┌─ INPUT

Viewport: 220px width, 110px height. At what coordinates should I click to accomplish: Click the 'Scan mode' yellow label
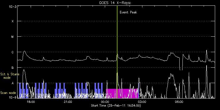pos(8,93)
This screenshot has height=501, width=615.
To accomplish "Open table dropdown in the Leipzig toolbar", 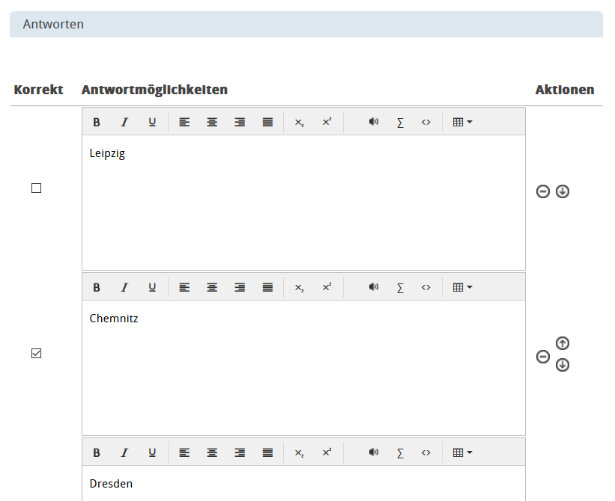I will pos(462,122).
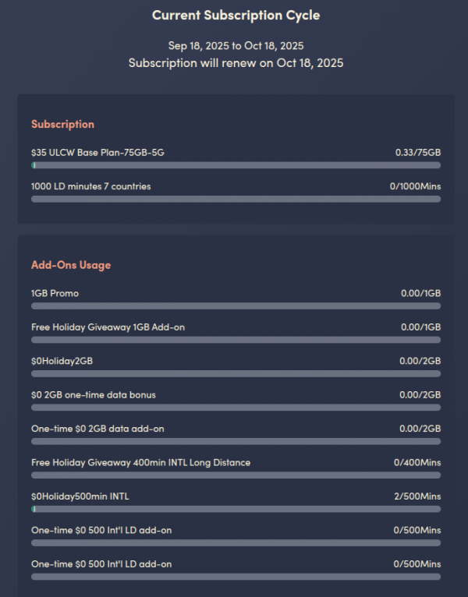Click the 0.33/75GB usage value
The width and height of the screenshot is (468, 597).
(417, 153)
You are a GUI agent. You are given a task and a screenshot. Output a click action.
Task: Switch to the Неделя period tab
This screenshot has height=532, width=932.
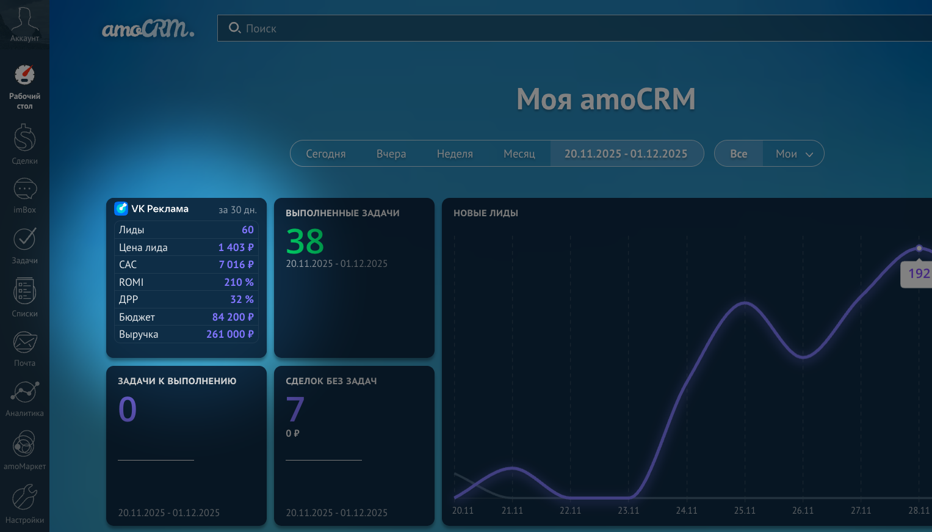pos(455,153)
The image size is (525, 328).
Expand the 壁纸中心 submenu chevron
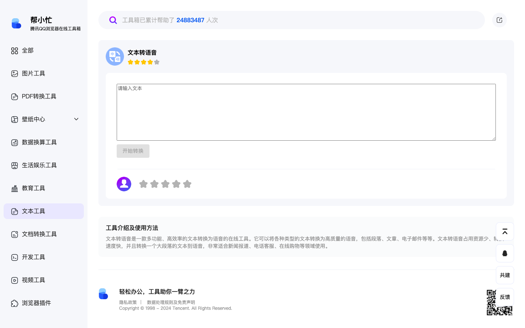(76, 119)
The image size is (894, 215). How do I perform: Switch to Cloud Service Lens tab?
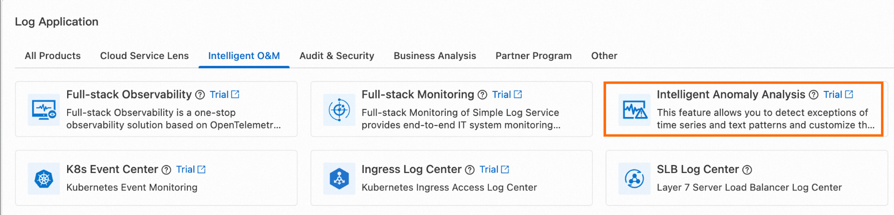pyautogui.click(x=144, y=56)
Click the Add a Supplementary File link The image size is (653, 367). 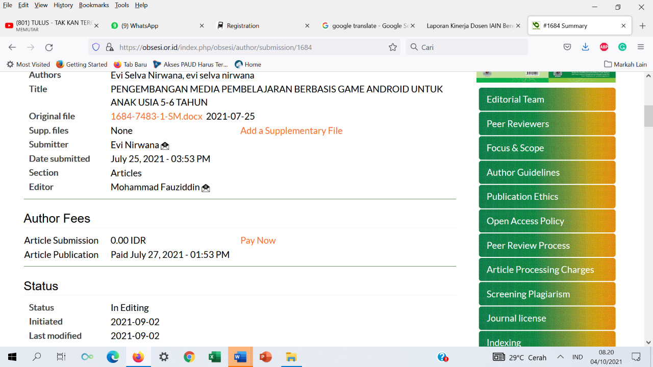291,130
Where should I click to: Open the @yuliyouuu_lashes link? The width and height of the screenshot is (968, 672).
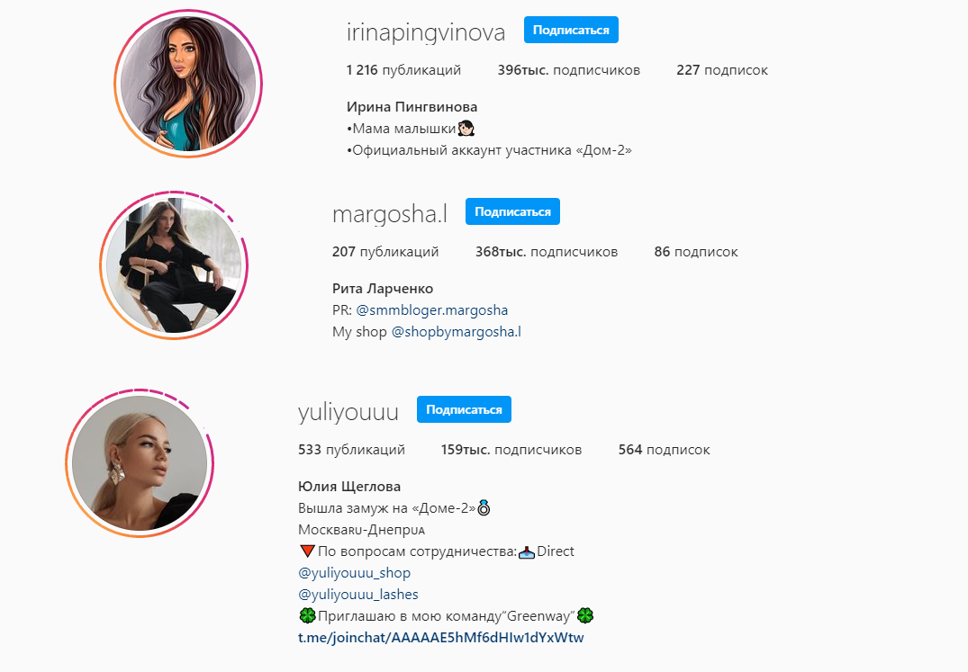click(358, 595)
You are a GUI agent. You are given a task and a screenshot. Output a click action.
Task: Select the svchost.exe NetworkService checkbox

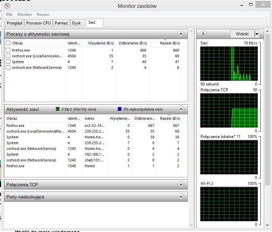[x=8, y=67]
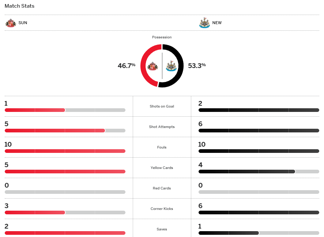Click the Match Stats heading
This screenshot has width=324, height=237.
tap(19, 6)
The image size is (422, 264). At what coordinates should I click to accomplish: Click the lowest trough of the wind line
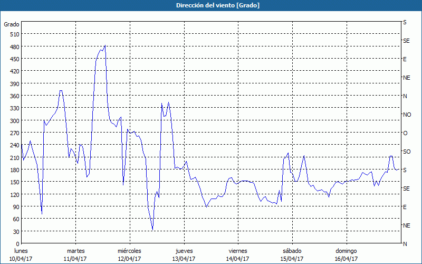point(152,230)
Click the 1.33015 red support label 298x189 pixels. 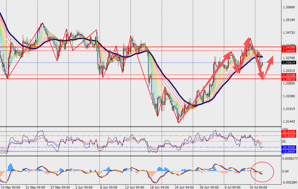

└─

## EXERCISE
Your task is to transcribe, exactly and without additions, every line from the one that contains "Where should I" to the end of the entries above, both included. Omit all pictures.

## EXERCISE ANSWER
Where should I click to: Open the @yuliyouuu_lashes link? The width and height of the screenshot is (968, 672).
click(358, 595)
You are a GUI agent. You are given a task and a screenshot. Output a click action.
Task: Select the svchost.exe NetworkService checkbox

[x=8, y=67]
Click the Match Stats heading
This screenshot has width=324, height=237.
tap(19, 6)
The image size is (422, 264). At what coordinates should I click to accomplish: Click the lowest trough of the wind line
point(152,230)
Click the 1.33015 red support label 298x189 pixels. 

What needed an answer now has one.